| Job |
In the forum answer below about weighted enum values, which method does Dweeberly's answer use to address the first issue?

(Note: My apologies in advance for the lengthy answer. My actual proposed solution is not all that long, but there are a number of problems with the proposed solutions so far and I want to try to address those thoroughly, to provide context for my own proposed solution).
In my opinion, while you have in fact accepted one answer and might be tempted to use either one, neither of the answers provided so far are correct or useful.
Commenter Ben Voigt has already pointed out two major flaws with your specifications as stated, both related to the fact that you are encoding the enum value's weight in the value itself:
- You are tying the enum's underlying type to the code that then must interpret that type.
- Two enum values that have the same weight are indistinguishable from each other.
Both of these issues can be addressed. Indeed, while the answer you accepted (why?) fails to address the first issue, the one provided by Dweeberly does address this through the use of Convert.ToInt32()
(which can convert from long
to int
just fine, as long as the values are small enough).
But the second issue is much harder to address. The answer from Asad attempts to address this by starting with the enum names and parsing them to their values. And this does indeed result in the final array being indexed containing the corresponding entries for each name separately. But the code actually using the enum has no way to distinguish the two; it's really as if those two names are a single enum value, and that single enum value's probability weight is the sum of the value used for the two different names.

| Information shown |
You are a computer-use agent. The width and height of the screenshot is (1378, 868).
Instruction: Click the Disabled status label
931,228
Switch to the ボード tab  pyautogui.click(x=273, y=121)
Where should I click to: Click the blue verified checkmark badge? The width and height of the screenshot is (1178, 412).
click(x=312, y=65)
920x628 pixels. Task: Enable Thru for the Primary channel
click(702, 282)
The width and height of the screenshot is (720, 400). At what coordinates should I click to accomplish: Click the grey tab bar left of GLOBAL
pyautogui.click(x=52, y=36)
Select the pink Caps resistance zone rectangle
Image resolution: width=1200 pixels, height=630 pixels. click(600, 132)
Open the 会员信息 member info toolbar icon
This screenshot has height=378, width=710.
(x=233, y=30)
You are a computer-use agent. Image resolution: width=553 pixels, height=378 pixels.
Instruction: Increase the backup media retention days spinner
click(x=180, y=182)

| Exercise result |
Convert.ToInt32()